Element and text position data:
'''
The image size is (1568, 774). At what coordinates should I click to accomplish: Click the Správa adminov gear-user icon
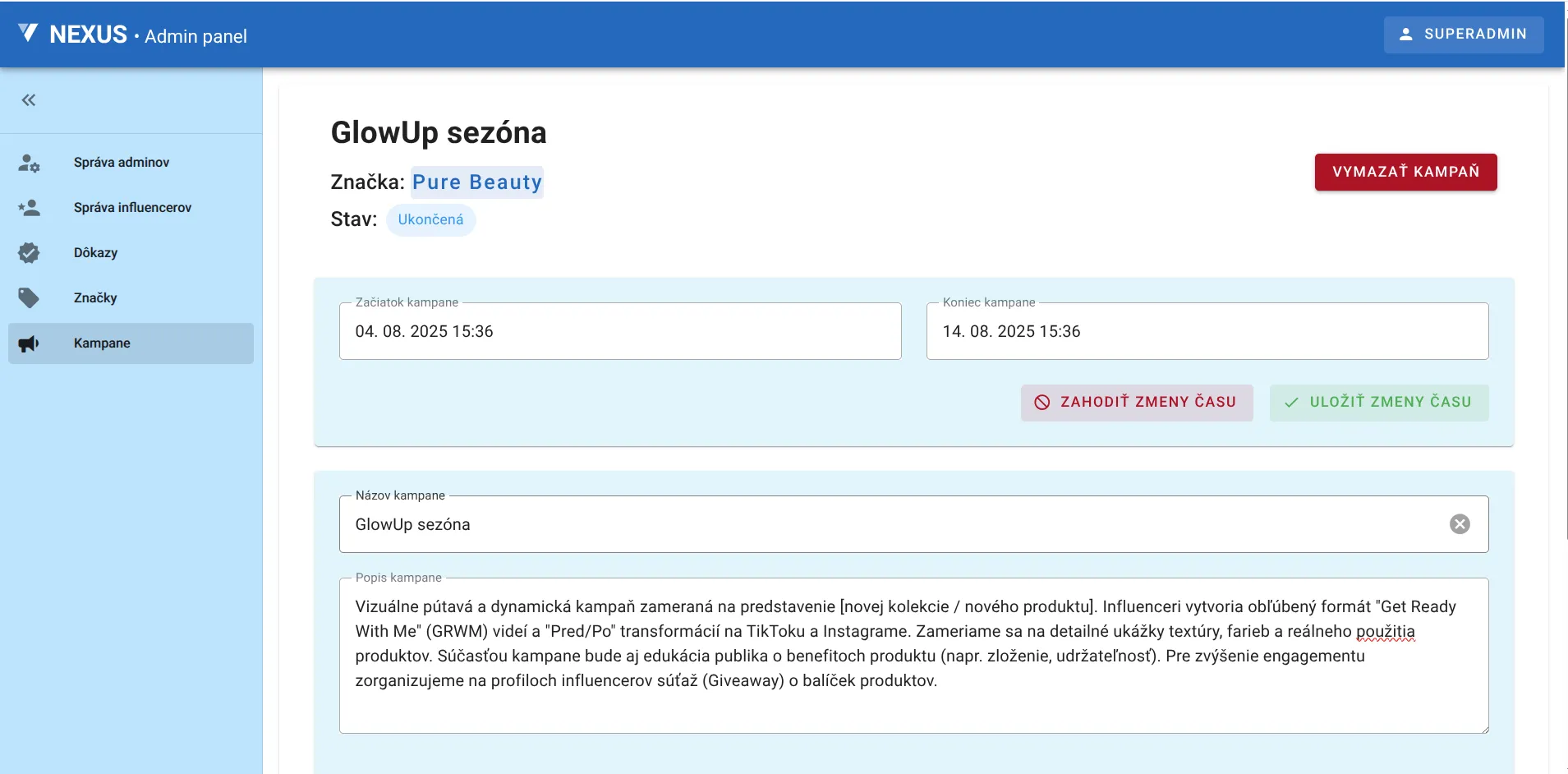click(29, 163)
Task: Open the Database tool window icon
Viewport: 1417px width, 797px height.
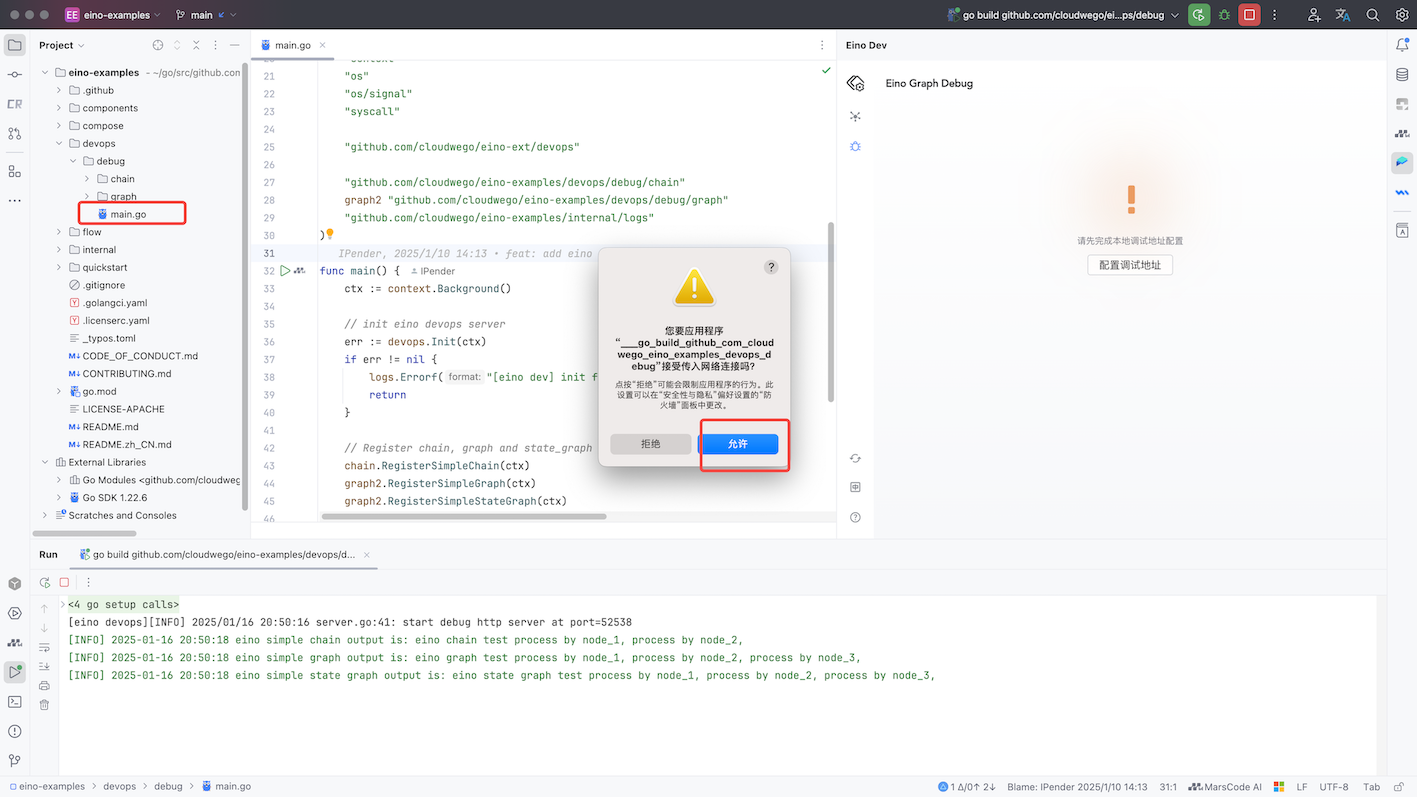Action: pos(1402,75)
'''
### GIVEN TASK
Rewrite the items from the line with "Task: Open the Database tool window icon" through the end of the items, switching "Database" to "Project" and keeping everything else unchanged. Leave the pictures out of your answer.

### COMPLETED TASK
Task: Open the Project tool window icon
Viewport: 1417px width, 797px height.
Action: pos(1402,75)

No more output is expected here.